An immunohistochemical study of enthesis development in the medial collateral ligament of the rat knee joint.

The changing distributions of collagens and glycosaminoglycans have been studied at the attachments of the medial collateral ligament during postnatal development. The ligament is of particular interest because it has a fibrocartilaginous attachment to the femoral epiphysis, but a fibrous one to the tibial metaphysis. Ligaments were examined in rats killed at birth and at 2, 4, 6, 8, 10, 20, 30, 45, 60, 90 and 120 days after birth. Cryosections were immunolabelled with monoclonal and polyclonal antibodies against types I and II collagen, chondroitin 4 and 6 sulfate, dermatan and keratan sulfate. Although the ligament is attached at both ends to bones that develop from cartilage, there was a striking difference in collagen labelling. Type II collagen was only found in spicules of calcified cartilage in bone beneath the tibial enthesis after ossification had commenced, but there was a continuous band of labelling at all stages of development at the femoral enthesis.
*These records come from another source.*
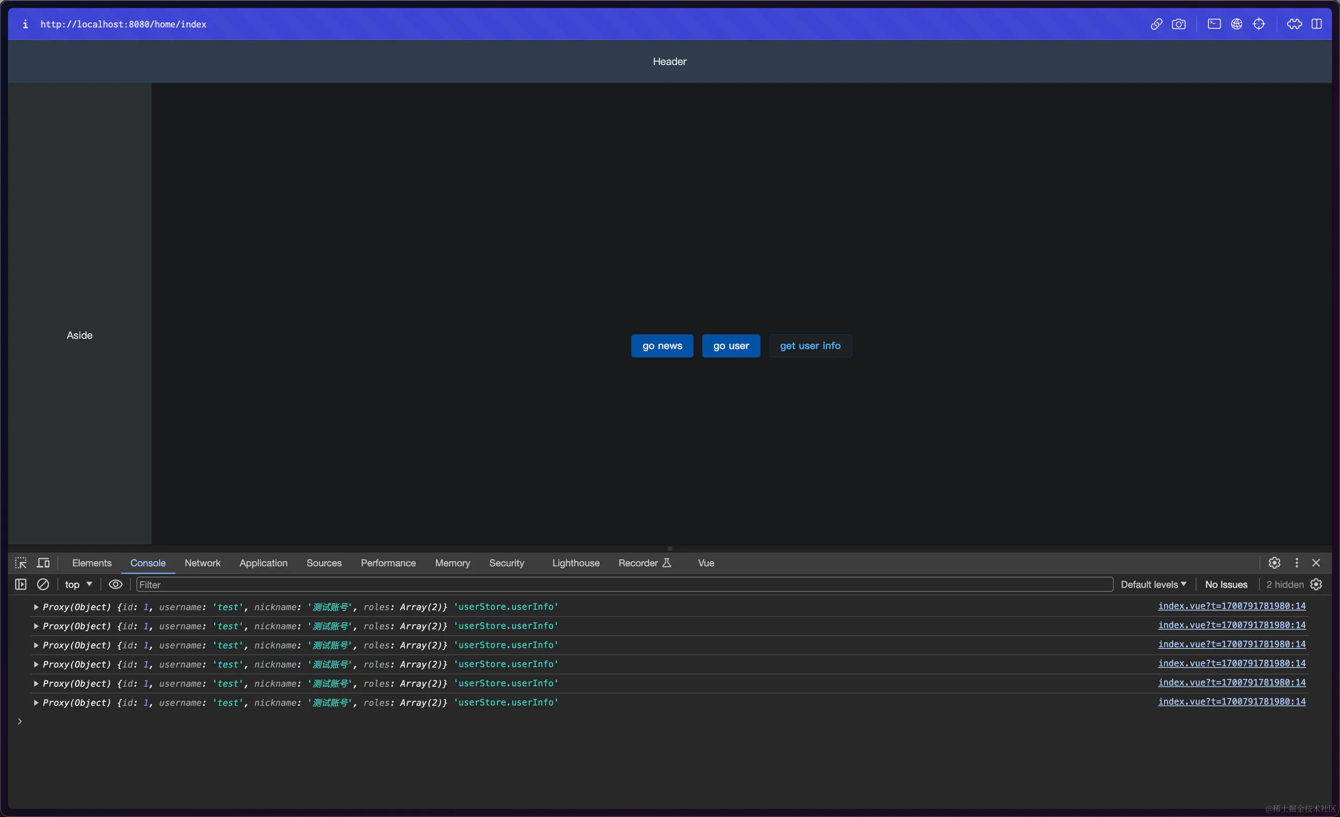The image size is (1340, 817).
Task: Click the inspect element selector icon
Action: [21, 563]
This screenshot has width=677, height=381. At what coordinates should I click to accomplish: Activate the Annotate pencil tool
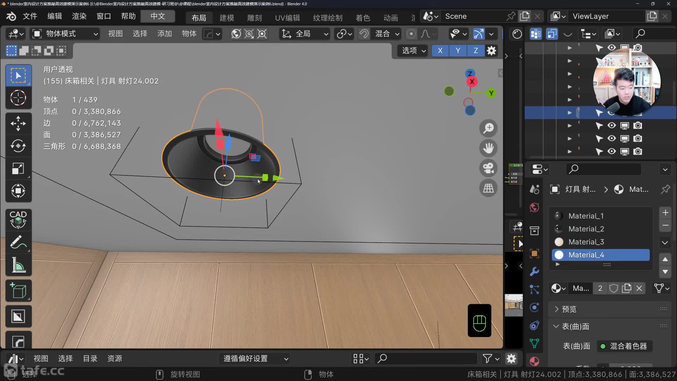pos(18,242)
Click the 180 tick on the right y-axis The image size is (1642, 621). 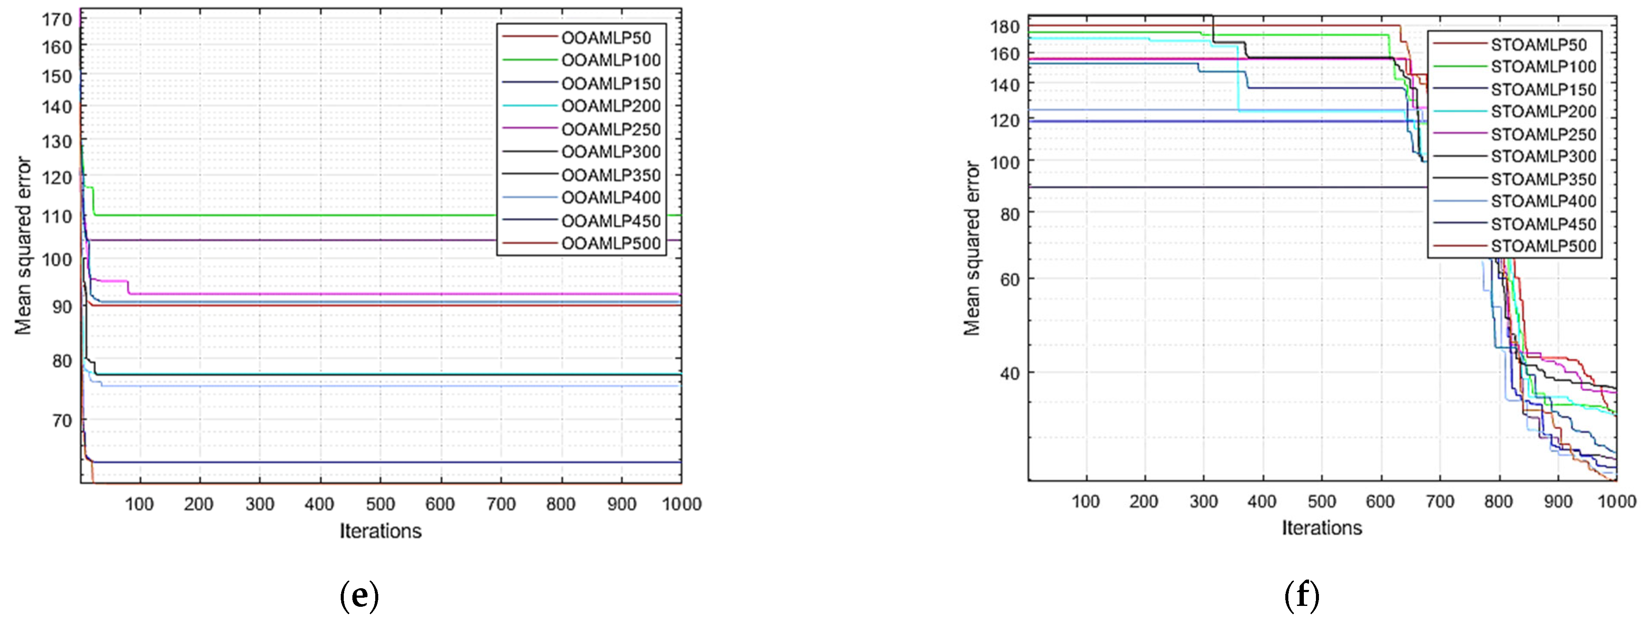coord(1005,27)
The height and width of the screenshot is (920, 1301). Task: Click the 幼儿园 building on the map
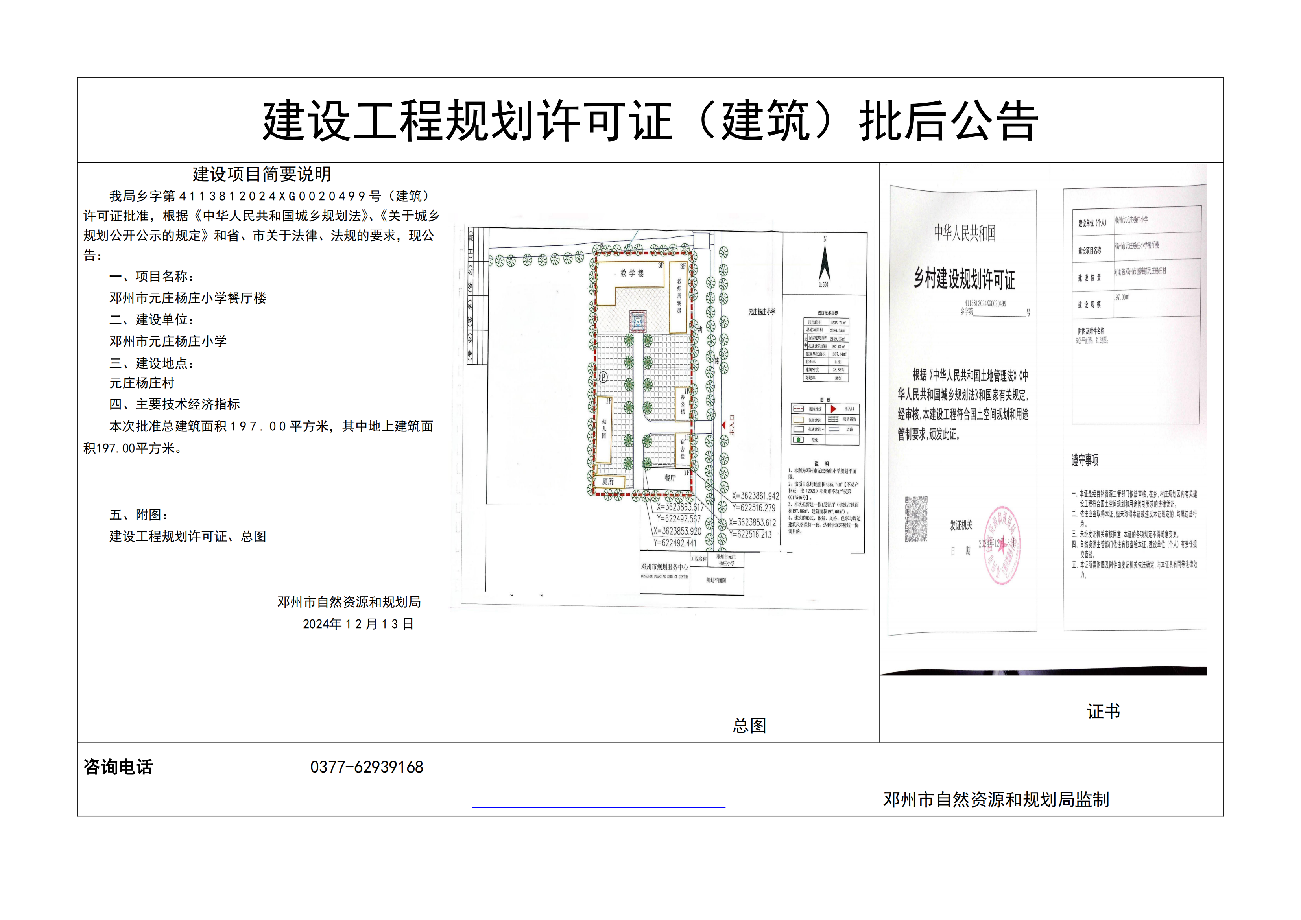click(x=604, y=429)
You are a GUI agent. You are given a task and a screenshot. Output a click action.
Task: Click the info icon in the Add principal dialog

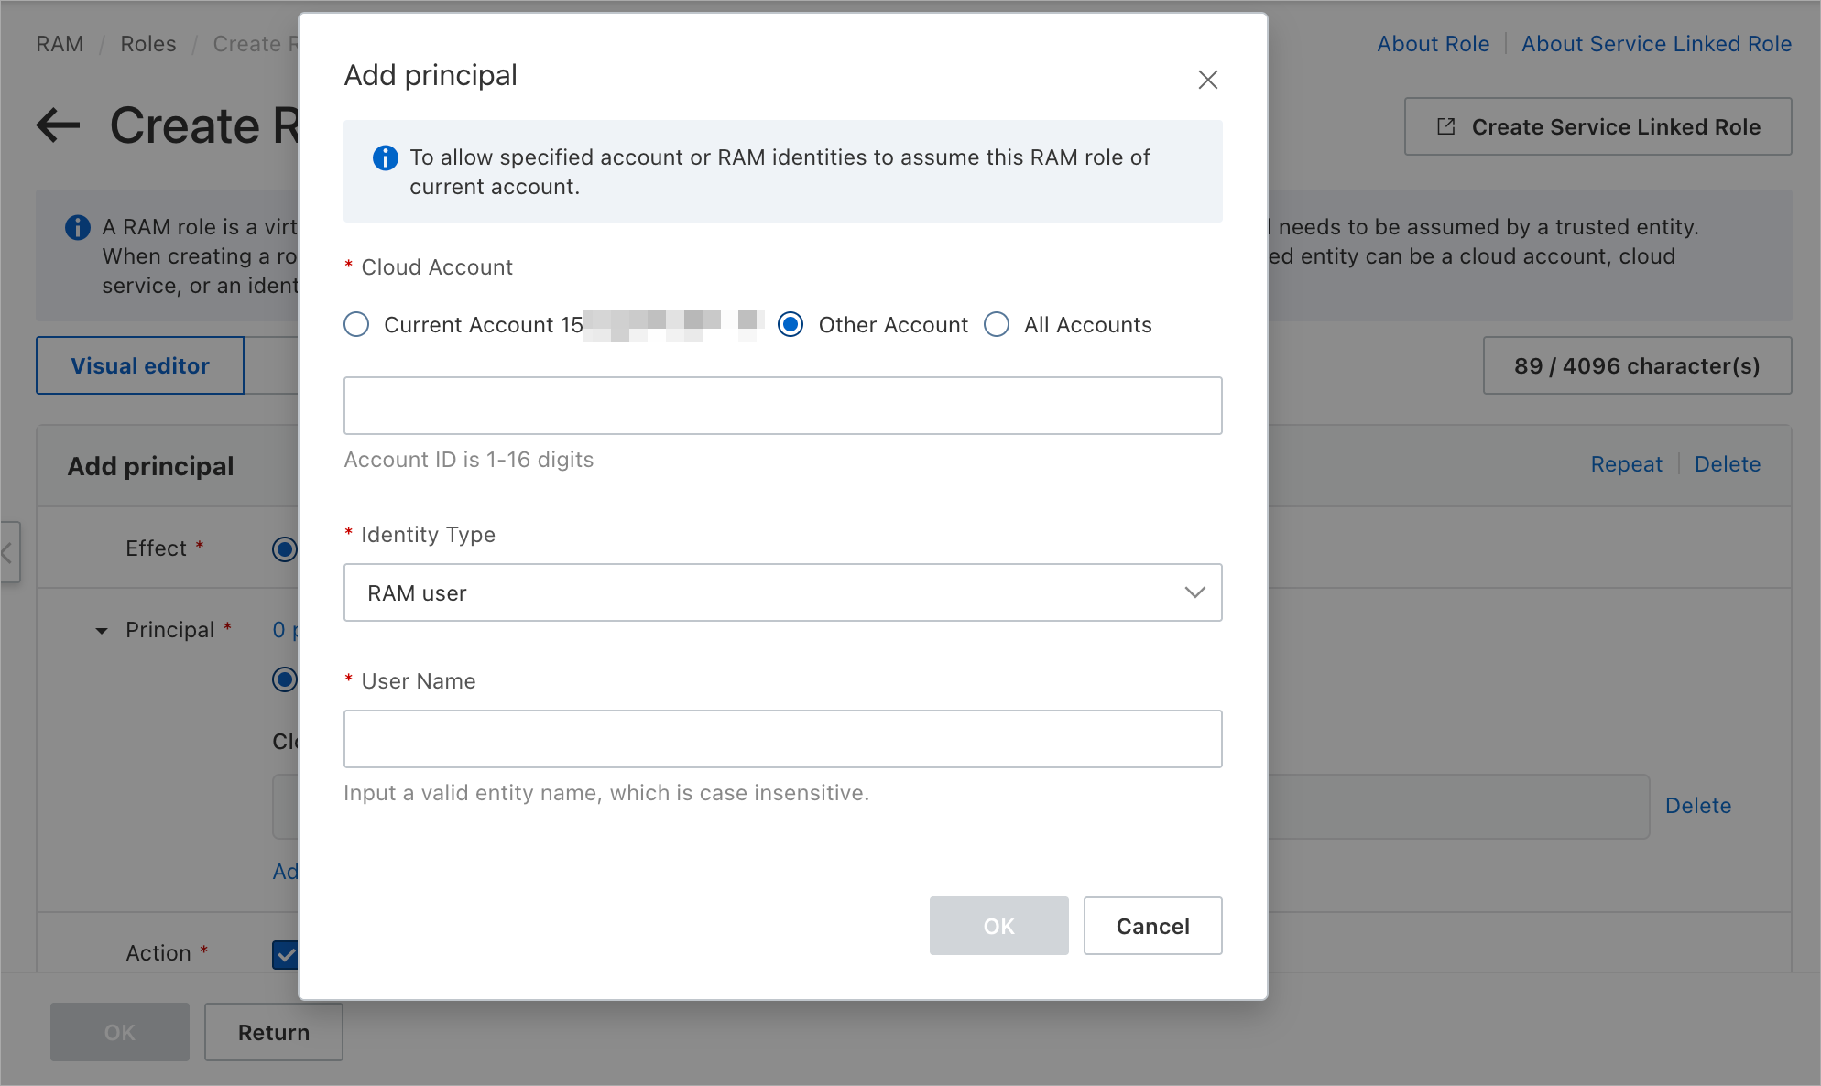coord(386,158)
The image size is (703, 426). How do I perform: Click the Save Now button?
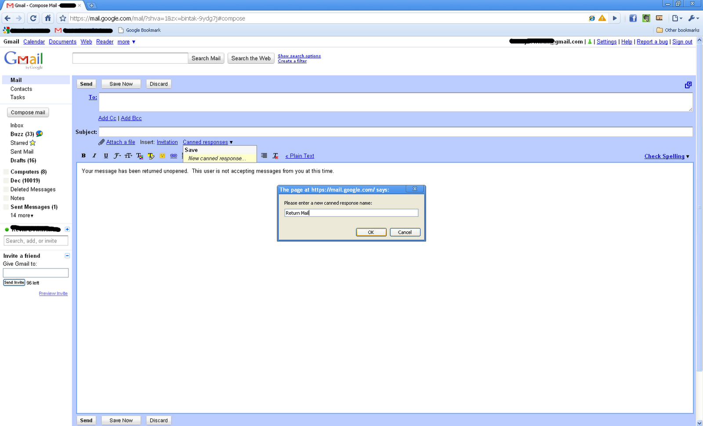tap(120, 83)
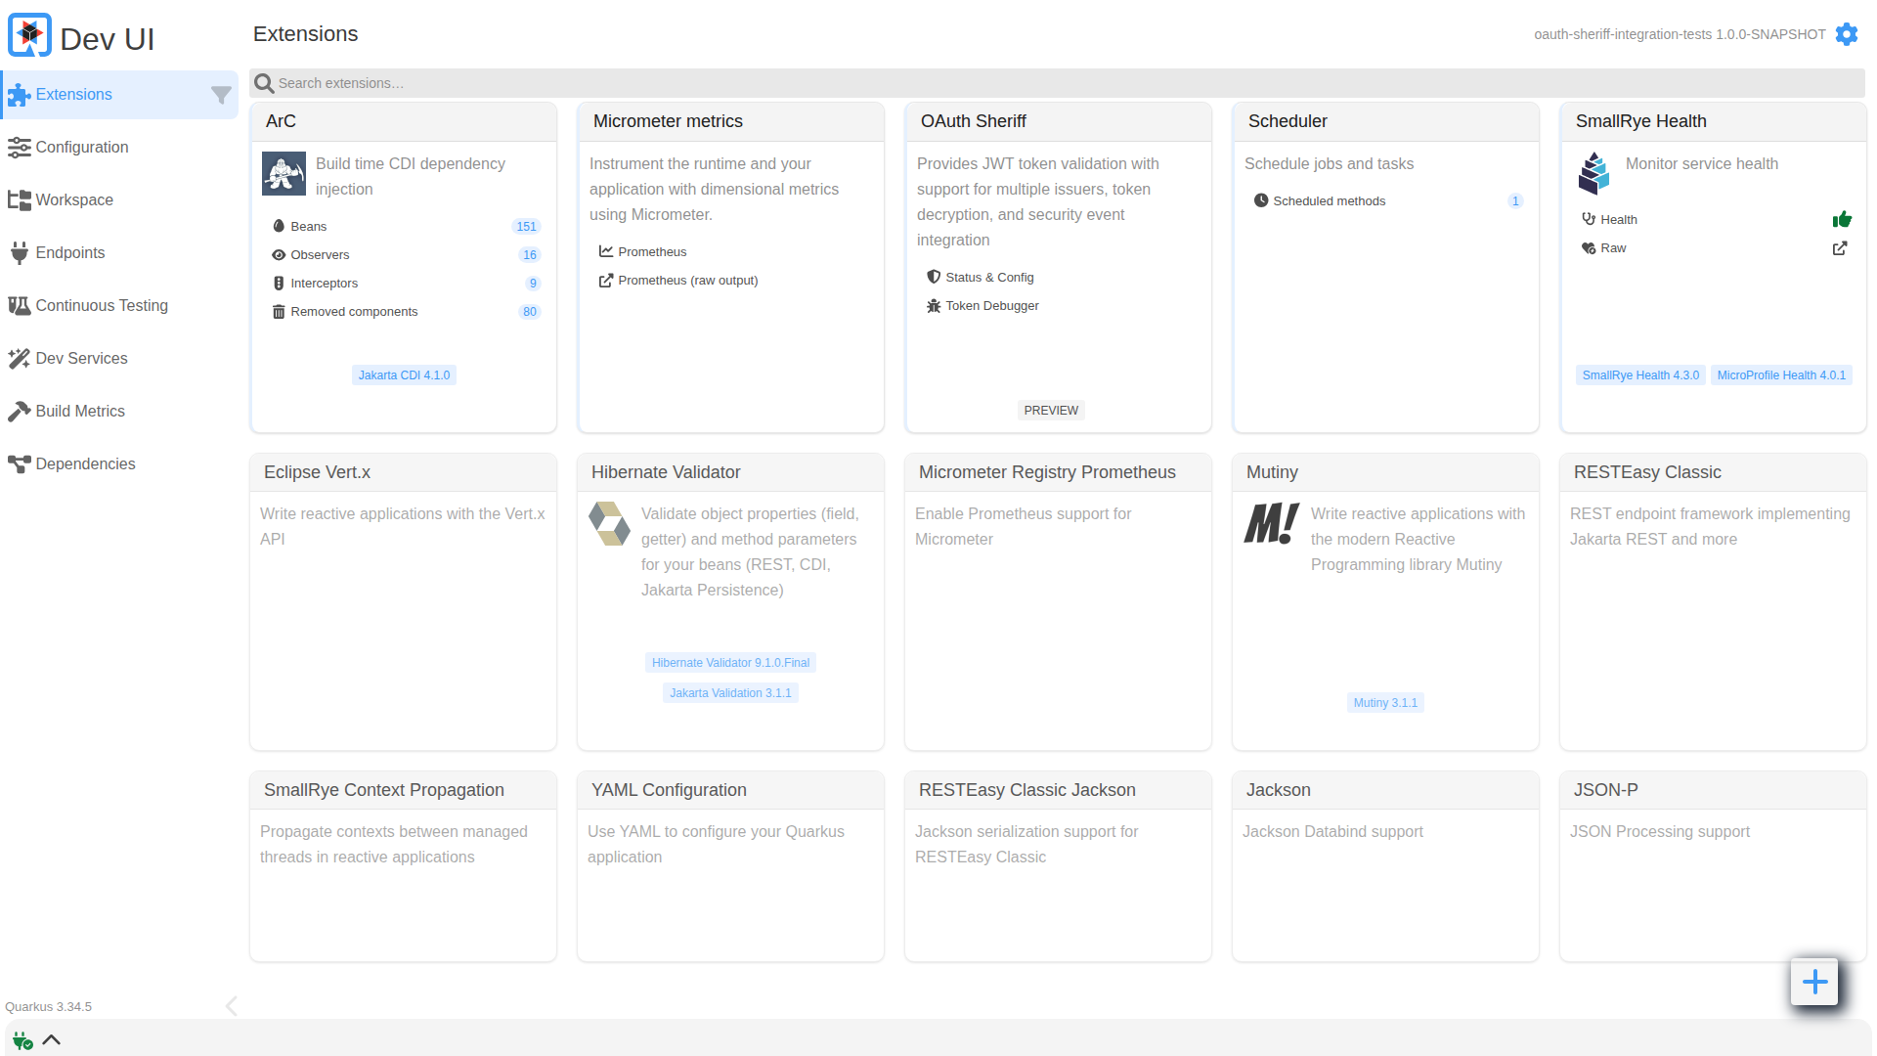Image resolution: width=1877 pixels, height=1056 pixels.
Task: Click the filter funnel icon beside Extensions
Action: point(221,95)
Initially, the cartilage at the femoral attachment lacked type I collagen, but by 45 days labelling was continuous from ligament to bone. Continuity of labelling was seen much earlier at the tibial enthesis, as soon as bone had formed. There were also marked changes in glycosaminoglycan distribution. Keratan sulfate was present at both entheses up to 45 days, but only at the femoral enthesis thereafter. Both attachments labelled throughout life for dermatan sulfate, but chondroitin 4 and 6 sulfate were only found at the femoral end. The results suggest that enthesial cartilage at the femoral attachment was initially derived from the cartilaginous bone rudiment but was quickly eroded on its deep surface by endochondral ossification as bone formed at the attachment site. It was replaced by fibrocartilage developing in the ligament. This mechanism allows enthesis cartilage/fibrocartilage to contribute to the growth of a bone at a secondary centre of ossification in addition to dissipating stress at the ligament-bone junction.